Deputy Minister of Education
- In office 2007–2011

Member of the National Assembly for Senanga
- In office 2006–2011
- Preceded by: Walusiku Situmbeko
- Succeeded by: Likando Mufalali

Personal details
- Born: 2 January 1952 (age 73) Situnda, Senanga District, Barotseland, Northern Rhodesia
- Political party: Movement for Multi-Party Democracy
- Profession: Teacher, politician, and Barotseland independence activist

= Clement Sinyinda =

Zambian politician

Clement Wainyae Sinyinda (born 2 January 1952) is a Zambian politician. He served as a member of the National Assembly for Senanga constituency between 2006 and 2011. He also held the post of Ngambela of the Barotse Royal Establishment, a Barotseland self-determination movement.

==Biography==

Sinyinda was born in 1952 into a family from Situnda, a village in Senanga District. He worked as a teacher before entering politics. Prior to the 2006 general elections he was chosen as the Movement for Multi-Party Democracy candidate in the Senanga constituency and defeated the incumbent MP Walusiku Situmbeko with 70% of the vote and an 8,700 majority. In October 2007 he was appointed Deputy Minister of Education. He did not contest the 2011 general elections.

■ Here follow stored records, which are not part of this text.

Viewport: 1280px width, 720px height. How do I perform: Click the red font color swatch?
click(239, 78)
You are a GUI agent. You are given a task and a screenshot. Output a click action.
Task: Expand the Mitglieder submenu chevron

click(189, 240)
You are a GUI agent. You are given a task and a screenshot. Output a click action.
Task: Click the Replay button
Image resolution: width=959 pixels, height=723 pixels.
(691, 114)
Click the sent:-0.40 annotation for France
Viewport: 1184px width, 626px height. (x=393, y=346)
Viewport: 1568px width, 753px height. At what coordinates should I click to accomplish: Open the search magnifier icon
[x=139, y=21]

In January 2012, he was appointed Ngambela (Prime Minister) of Barotseland. However, he resigned from the post in November, claiming he had not been supported by the Litunga (King of Barotseland), Lubosi II Imwiko. In September 2013, he was arrested and charged with treason for allegedly supporting the secession of Western Province. After spending three months in custody, he was released in December after the government abandoned the prosecution.

He was elected the leader of the Barotse National Freedom Alliance in 2016.